Pioneering pre-internet service is now due to be scrapped in June 2012, in its 30th anniversary year

FRANCE'S pioneering pre-internet device, Minitel, has been given a nine-month reprieve and will not be scrapped now until June 2012.

The service was due to be switched off this September, but it will now survive to see its 30th anniversary year.

Announcing the June 30 switch-off date yesterday, France Télécom said the service had become "obsolete".

The nine-month extension to the service is designed to give businesses enough time to migrate any remaining Minitel services and account users over to the web.

Launched in 1982, Minitel introduced the French to instant messaging, gaming, e-commerce, online news and information and electronic bill payments long before the advent of the world wide web.

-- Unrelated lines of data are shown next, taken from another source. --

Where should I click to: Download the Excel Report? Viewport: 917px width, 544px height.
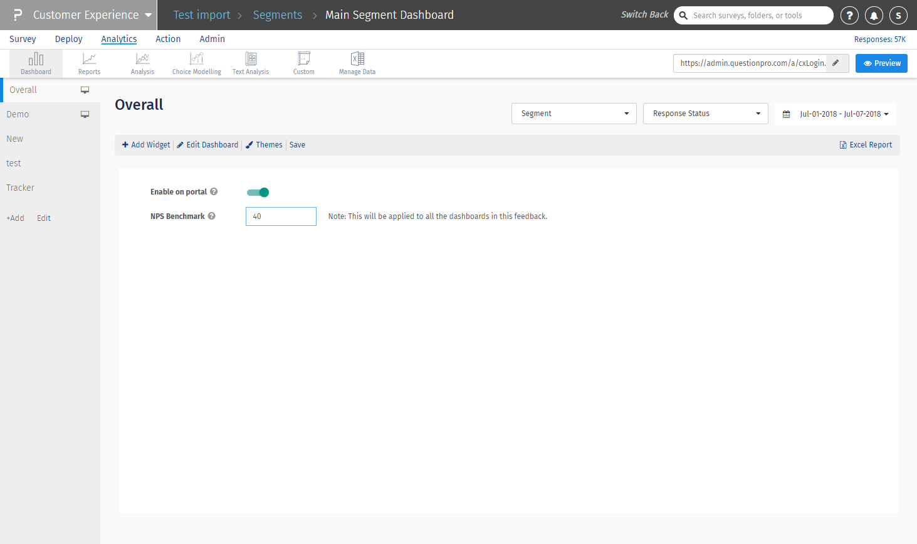click(866, 145)
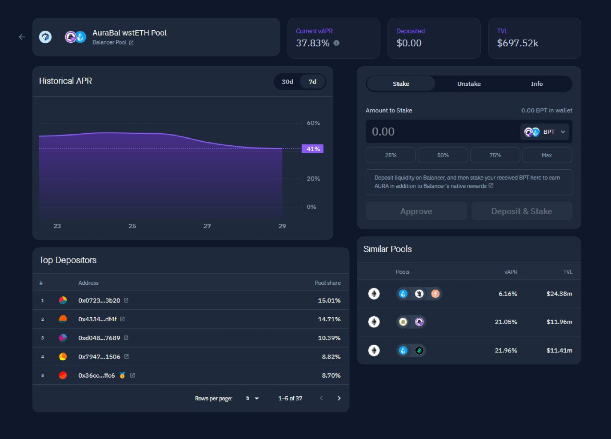611x439 pixels.
Task: Open external link icon in deposit note
Action: [x=491, y=186]
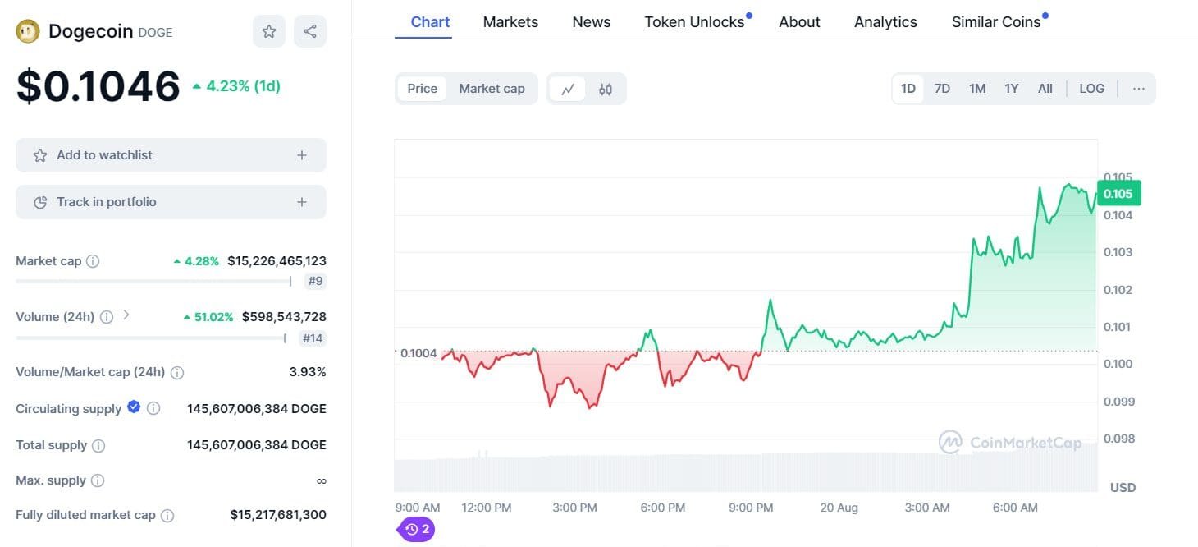Click the verified badge beside Circulating supply

click(133, 408)
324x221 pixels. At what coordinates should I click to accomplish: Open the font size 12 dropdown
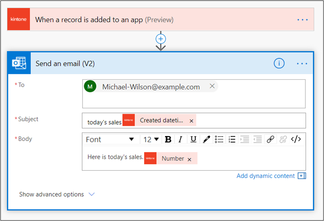click(x=151, y=139)
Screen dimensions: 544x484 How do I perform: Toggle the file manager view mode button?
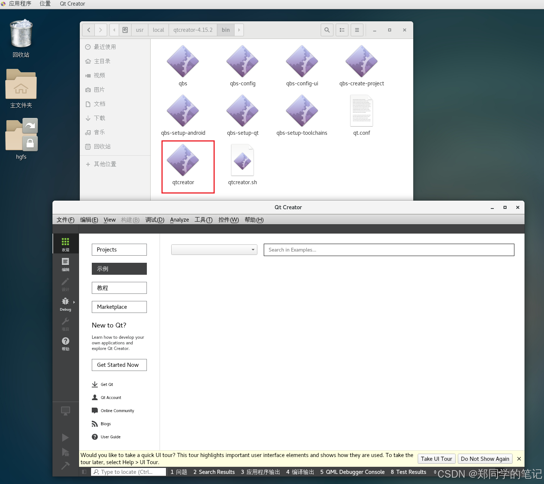(342, 30)
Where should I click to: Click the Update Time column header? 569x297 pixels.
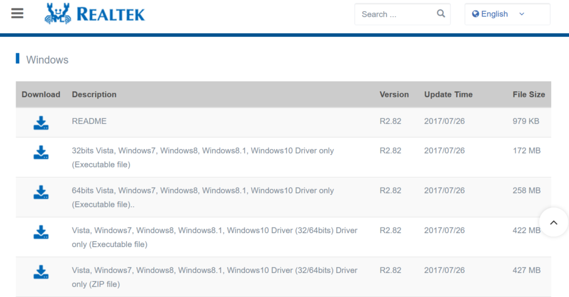pyautogui.click(x=448, y=95)
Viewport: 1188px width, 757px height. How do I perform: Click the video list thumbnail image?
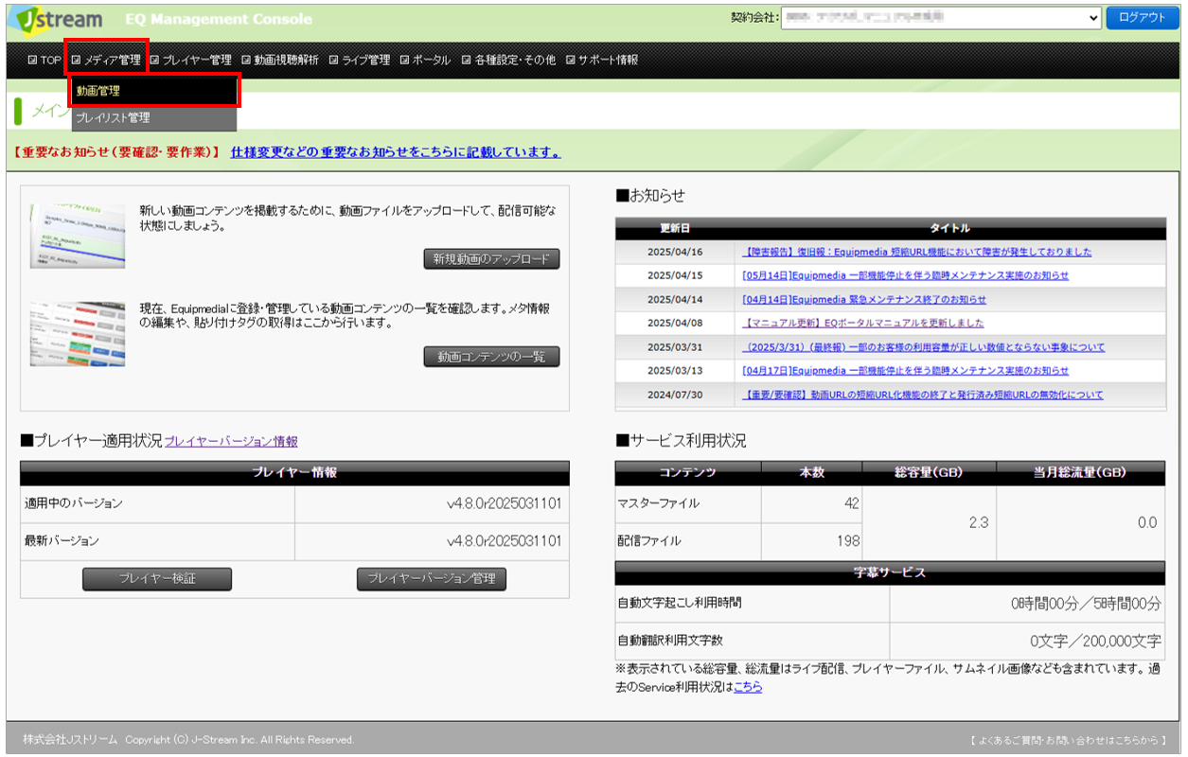tap(77, 334)
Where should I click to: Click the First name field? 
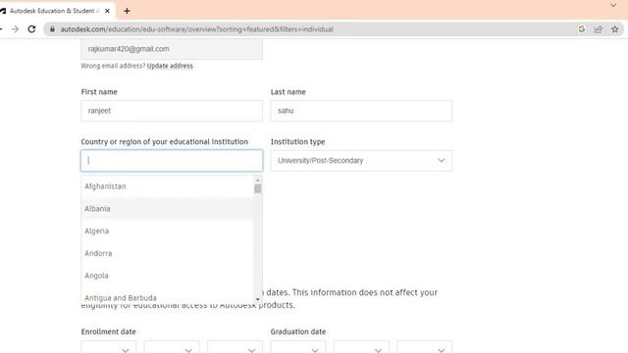[x=172, y=111]
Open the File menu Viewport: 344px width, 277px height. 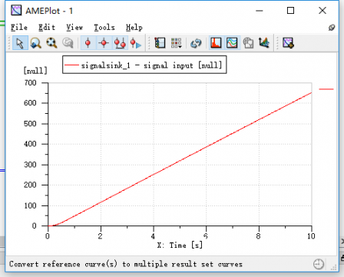pos(19,27)
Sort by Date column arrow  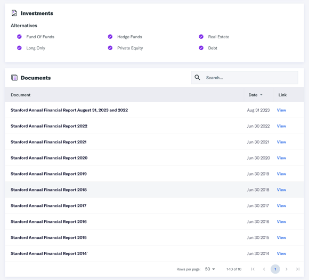pos(261,95)
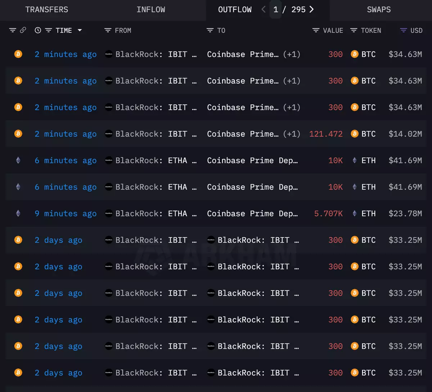Open the VALUE column filter icon
432x392 pixels.
pos(316,31)
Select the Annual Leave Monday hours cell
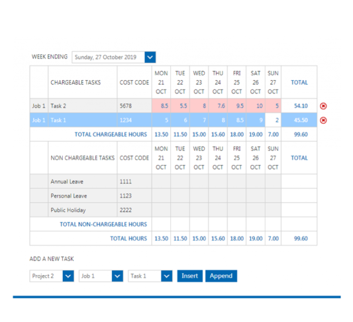Viewport: 353px width, 322px height. pos(161,182)
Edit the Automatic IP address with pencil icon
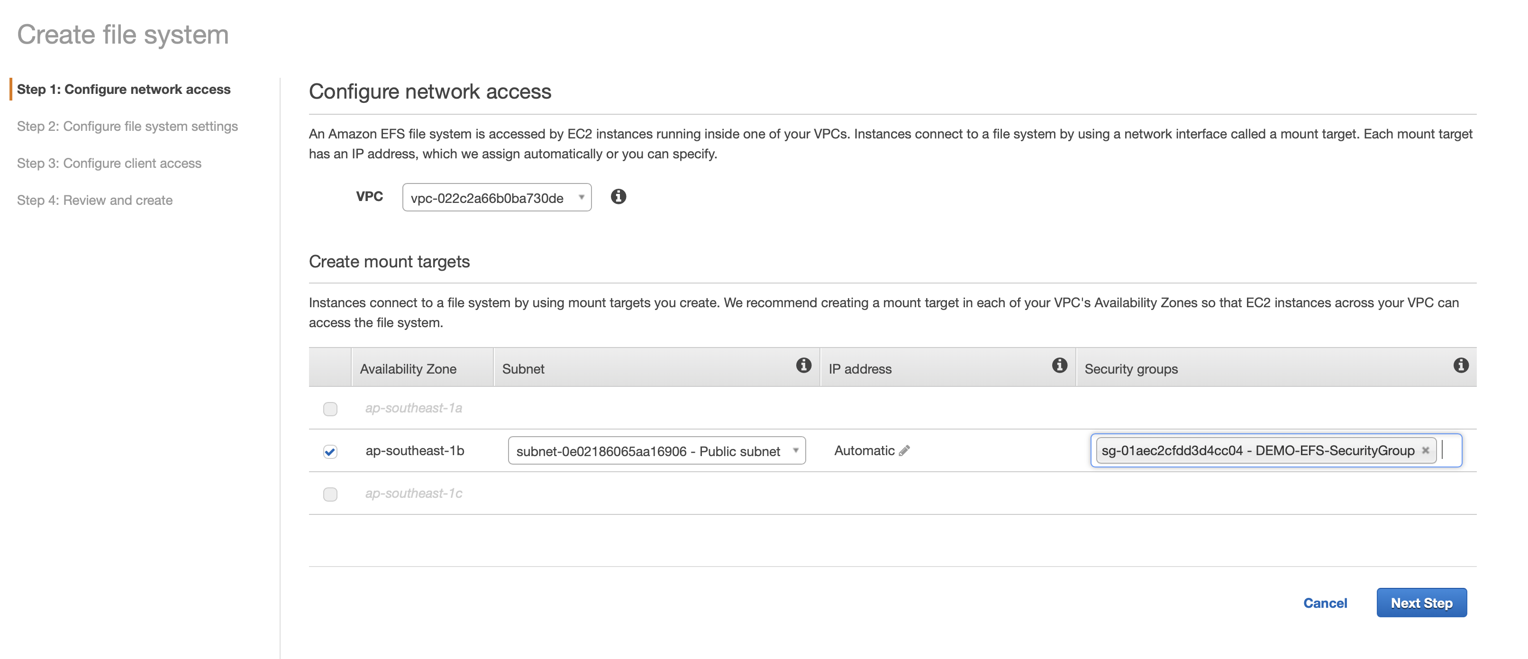Screen dimensions: 1528x659 [904, 451]
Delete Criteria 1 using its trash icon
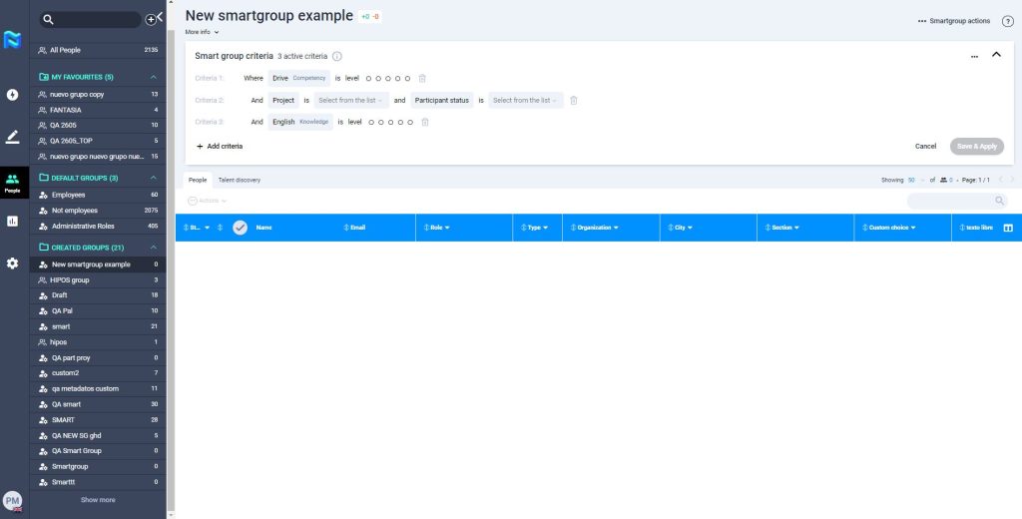1022x519 pixels. (x=422, y=78)
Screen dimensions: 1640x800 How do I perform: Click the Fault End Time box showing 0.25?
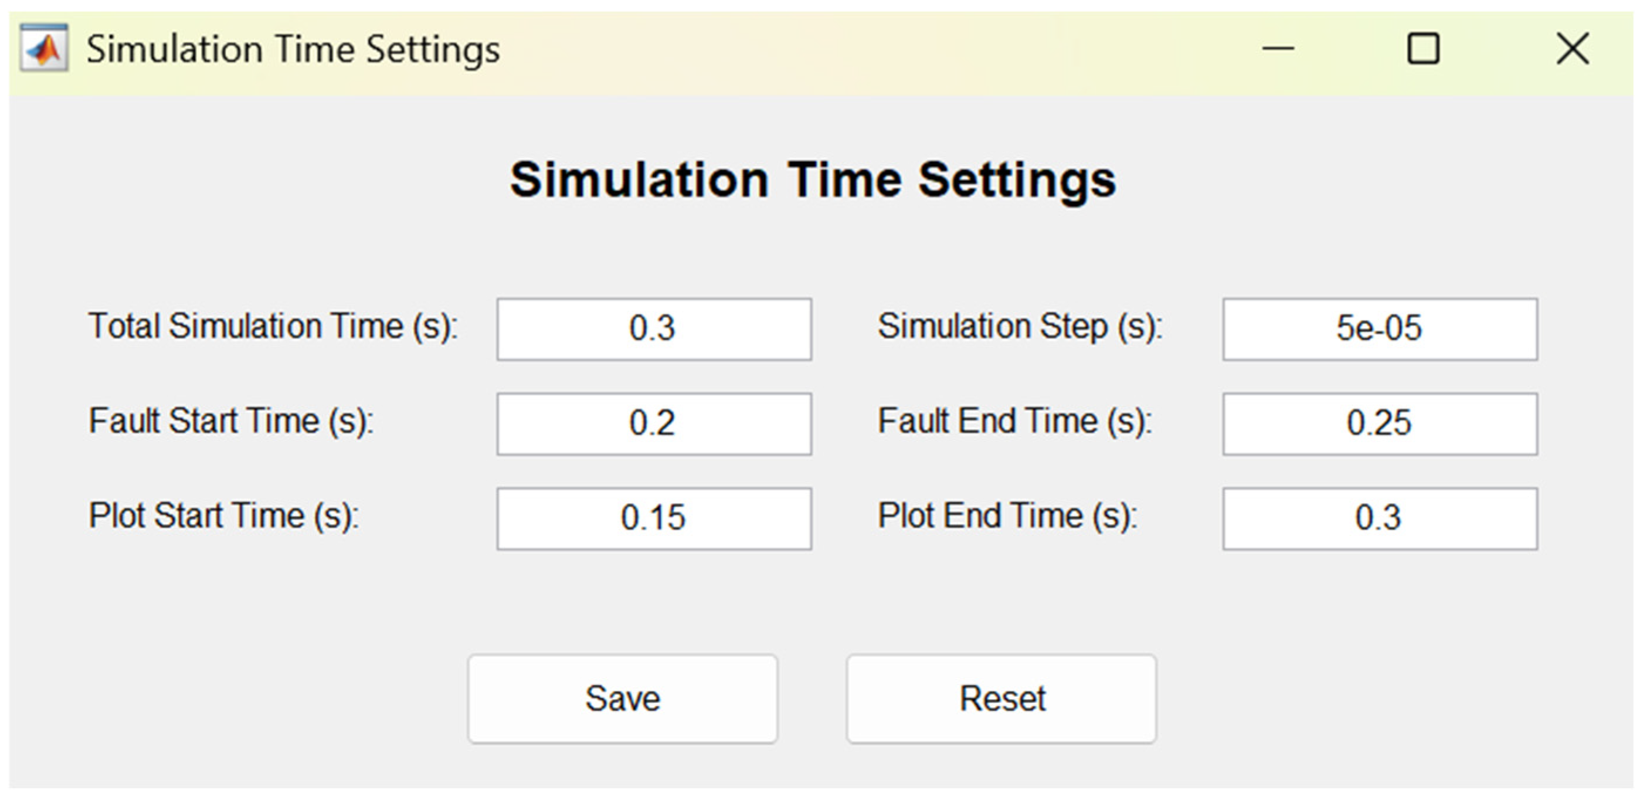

At its peak, around 1998, there were more than nine million terminals in use and €832m in electronic payments passed through it in a year, more than the entire US e-commerce market at the time.

The service has been in constant decline since the early 2000s, but France Télécom revealed last year that Minitel still had two million users - although most of these connections were via Minitel software on a PC, not a standalone device.

Even as recently as 2007, the service was generating €100m a year in revenue.

France Télécom and Pages Jaunes first tried to scrap Minitel in 2008 but made a U-turn following complaints from users.